In appellant's one-half page "argument" section of her brief on appeal, she states that it is impossible to prevail in a medical malpractice action without the testimony of a medical expert. Appellant has not made an argument, but rather has made an inaccurate statement. It is well settled that a plaintiff must present expert testimony when the asserted negligence does not lie within the jury's comprehension as a matter of common knowledge, when the applicable standard of care is not a matter of common knowledge, and when the jury must have the assistance of experts to decide the issue of negligence. Skaggs v. Johnson, 323 Ark. 320, 915 S.W.2d 253 (1996) (citing Robson v. Tinnin, 322 Ark. 605, 610-11, 911 S.W.2d 246, 249 (1995)). In addition, appellant states that she was not notified of the hearing on appellees' motion for summary judgment and that she would have wanted to be present. To the extent that appellant is complaining about the legal services rendered by her attorney, her arguments are not preserved for appeal. An argument not raised below will not be considered for the first time on appeal. Webb v. Bouton, 350 Ark. 254, 85 S.W.3d 885 (2002). Moreover, appellant has not made any argument, much less a convincing one, with regard to these two points and has not cited a single case to support her assertions. When a party cites no authority or convincing argument on an issue, and the result is not apparent without further research, the appellate court will not address the issue. See Jones v. Abraham, 341 Ark. 66, 15 S.W.3d 310 (2000).

Finally, appellant asserts that her signature was forged on the September 21, 1999 authorization form. She states that falsifying medical records is both unethical and criminal. Appellant contends that appellees' discussing her with others (presumably, 3M) without her knowledge was a breach of confidentiality. Again, appellant has not cited any authority or made any convincing argument in regard to these bare assertions. See id.
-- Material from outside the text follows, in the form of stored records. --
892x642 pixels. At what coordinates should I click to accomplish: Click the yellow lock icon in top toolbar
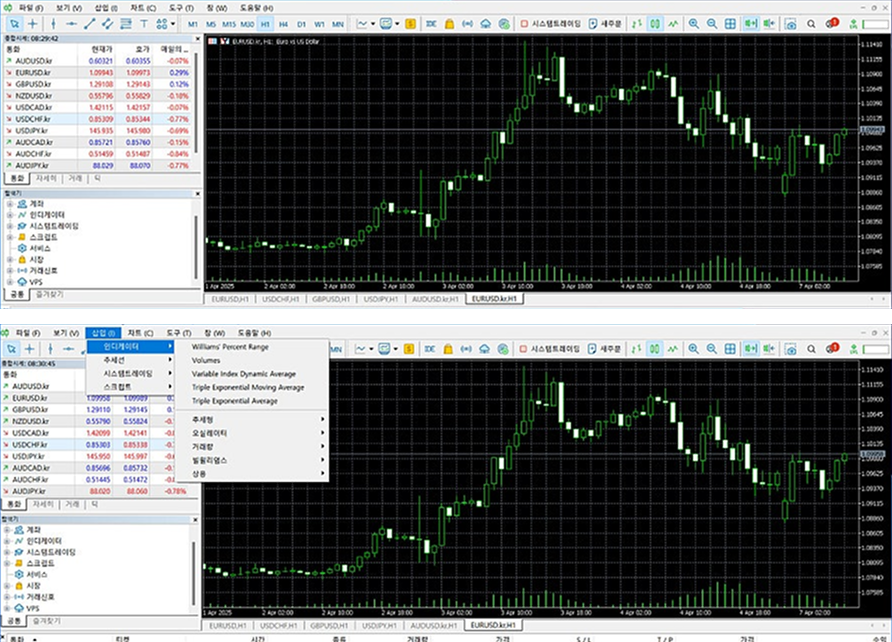(x=450, y=23)
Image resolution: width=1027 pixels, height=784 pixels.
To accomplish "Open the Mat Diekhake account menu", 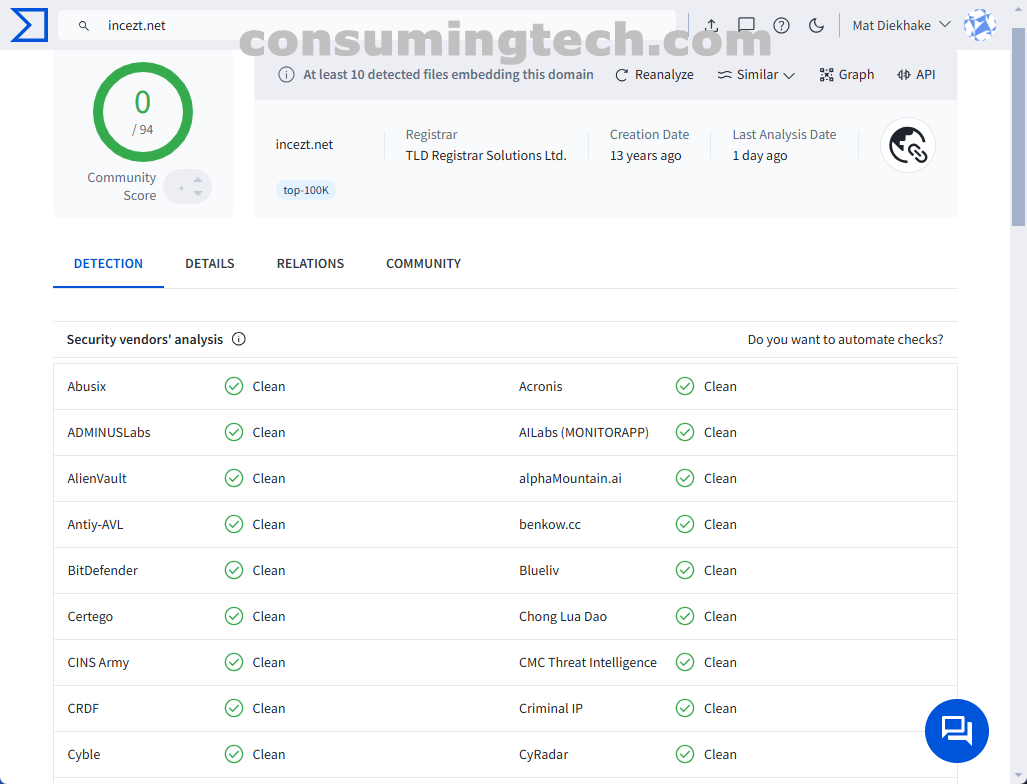I will pyautogui.click(x=900, y=25).
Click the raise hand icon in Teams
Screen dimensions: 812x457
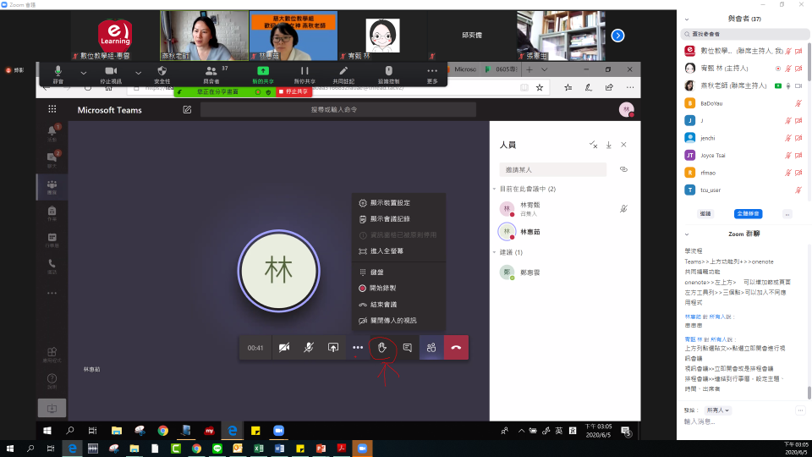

In any event, in its order of dismissal with prejudice, the trial court relied on the "reasons" set forth in appellees' brief in support of its motion for summary judgment. It is not clear on which of the independent, alternative bases the court granted appellees' motion. To the extent that appellant challenges one of those bases on appeal, appellant does not challenge the trial court's alternative basis as well. In other words, appellant is not assigning any error to the trial court's alternative basis. Because appellant has failed to attack both bases on appeal, we do not address the merits of either. See Pugh v. State, 351 Ark. 5, 89 S.W.3d 909 (2002); Pearrow v. Feagin, 300 Ark. 274 (1989); Camp v. State, 66 Ark. App. 134, 991 S.W.2d 611 (1999). Accordingly, the trial court's decision to grant appellees' motion for summary judgment is affirmed.


Pittman and Baker, JJ., agree.

1 According to her deposition testimony, appellant resigned from her position at 3M pursuant to a settlement agreement following a racial discrimination lawsuit she filed against her employer.